In his «mea culpa», Émile Cartailhac stressed that the paintings raised serious doubts at the time. Doubts that are quite understandable if we go through all the theories explaining the origin of the paintings that went around. For instance, there was the one supported by Torres Campos and Quiroga Rodríguez after they had explored the cave for an assignment of the Free Educational Institution. They dated the paintings between the first century BC and the first century AC. Their thesis was that, after the second Cantabrian war, the Altamira Cave might have been inhabited by Romans that spent their leisure time painting deers, horses and bisons. A different theory was sustained by Eugenio Lemus y Olmo, director of the National Chalcography. After visiting the cave, he accused Vilanova of fraud, saying that those paintings were similar in style to any others produced by an average modern artist. He even insinuated a possible involvement of the mute French painter Rater, who had visited the area around the time of the discovery. Valentín Villaverde insists on the fact that the commission in charge of the report on the authenticity of the paintings did not have any verified, technical criteria. Their very subjective arguments were based on observing the paintings, how well-preserved they were and the complexity of the techniques that must have been used in their completion. Their judgement was biased by the belief that prehistoric human groups had a very simple mental and technical capacity.  
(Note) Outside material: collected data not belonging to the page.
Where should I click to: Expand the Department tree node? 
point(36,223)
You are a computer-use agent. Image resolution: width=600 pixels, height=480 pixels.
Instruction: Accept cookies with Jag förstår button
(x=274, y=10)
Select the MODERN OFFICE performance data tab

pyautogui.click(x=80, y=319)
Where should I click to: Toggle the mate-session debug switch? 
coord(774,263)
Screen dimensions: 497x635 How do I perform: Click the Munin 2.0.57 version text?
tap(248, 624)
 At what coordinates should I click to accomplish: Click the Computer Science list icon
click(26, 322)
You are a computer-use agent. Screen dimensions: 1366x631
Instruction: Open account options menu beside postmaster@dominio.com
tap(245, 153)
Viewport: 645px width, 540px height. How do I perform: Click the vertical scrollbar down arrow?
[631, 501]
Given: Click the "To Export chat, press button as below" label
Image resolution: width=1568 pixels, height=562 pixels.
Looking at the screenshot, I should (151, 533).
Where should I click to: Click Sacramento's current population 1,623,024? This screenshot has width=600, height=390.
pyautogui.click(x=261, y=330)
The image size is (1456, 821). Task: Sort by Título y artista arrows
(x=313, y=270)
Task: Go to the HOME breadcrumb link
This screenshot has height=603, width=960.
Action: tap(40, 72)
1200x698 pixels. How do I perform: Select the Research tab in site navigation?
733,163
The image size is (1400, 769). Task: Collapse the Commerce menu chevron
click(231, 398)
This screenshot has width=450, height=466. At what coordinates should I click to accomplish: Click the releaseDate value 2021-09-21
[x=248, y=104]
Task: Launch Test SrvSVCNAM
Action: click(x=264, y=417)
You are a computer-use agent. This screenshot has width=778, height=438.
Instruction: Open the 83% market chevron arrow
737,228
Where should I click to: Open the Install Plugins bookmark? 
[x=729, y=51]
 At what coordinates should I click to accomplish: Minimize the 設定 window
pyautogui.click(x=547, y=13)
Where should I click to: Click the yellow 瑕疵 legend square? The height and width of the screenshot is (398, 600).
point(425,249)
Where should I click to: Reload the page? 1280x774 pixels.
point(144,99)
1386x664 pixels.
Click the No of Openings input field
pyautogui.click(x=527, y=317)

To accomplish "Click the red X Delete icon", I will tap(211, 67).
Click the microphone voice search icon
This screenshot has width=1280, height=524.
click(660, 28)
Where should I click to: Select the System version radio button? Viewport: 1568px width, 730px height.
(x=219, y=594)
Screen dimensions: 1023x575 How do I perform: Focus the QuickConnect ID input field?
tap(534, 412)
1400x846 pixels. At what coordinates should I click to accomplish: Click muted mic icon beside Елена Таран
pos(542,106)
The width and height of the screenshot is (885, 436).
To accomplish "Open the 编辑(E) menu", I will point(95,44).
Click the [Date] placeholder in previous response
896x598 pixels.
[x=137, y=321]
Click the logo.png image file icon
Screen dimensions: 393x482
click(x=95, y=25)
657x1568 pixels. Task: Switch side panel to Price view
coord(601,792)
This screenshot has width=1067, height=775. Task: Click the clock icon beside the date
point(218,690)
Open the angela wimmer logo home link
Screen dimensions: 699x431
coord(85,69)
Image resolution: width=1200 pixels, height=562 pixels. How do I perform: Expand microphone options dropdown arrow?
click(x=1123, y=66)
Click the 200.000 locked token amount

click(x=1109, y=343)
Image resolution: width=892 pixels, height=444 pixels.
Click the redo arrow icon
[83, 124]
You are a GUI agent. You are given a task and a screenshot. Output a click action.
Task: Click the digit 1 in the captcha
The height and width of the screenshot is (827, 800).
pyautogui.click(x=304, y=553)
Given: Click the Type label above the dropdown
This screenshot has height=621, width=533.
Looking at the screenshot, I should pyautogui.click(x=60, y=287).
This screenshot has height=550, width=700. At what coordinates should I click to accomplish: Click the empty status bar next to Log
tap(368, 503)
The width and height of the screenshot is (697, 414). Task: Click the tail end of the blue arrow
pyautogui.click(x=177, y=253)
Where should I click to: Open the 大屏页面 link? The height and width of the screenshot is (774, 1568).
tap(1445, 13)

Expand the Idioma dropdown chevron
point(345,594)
WHAT HAS HAPPENED SINCE THEn

The truth eventually found its way out when new caves with parietal paintings were found, especially in France, such as Pair-non-Pair (1881), Figuier (1890) and La Mouthe (1895). In fact, the engravings present in the first and the last cave were found under Palaeolithic layers, so they could not be put into question. The cave of Les Combarelles in 1901 or Font-de-Gaume and its spectacular bisons would tip the scales in the case of Altamira. A year late, a young priest named Henri Breuil, the most important prehistorian of the first half of the twentieth century, said the final word on the matter with a complete study of the parietal art present in all these caves, including Altamira. After all this, Cartailhac finally issued his «mea culpa». From this moment on, the interpretation of Palaeolithic art stopped being a negligible phenomenon. Many theories developed around it, which linked its existence to magical uses. Many voices, as well, stressed the invaluable information provided by these paintings about the beliefs of those who performed them.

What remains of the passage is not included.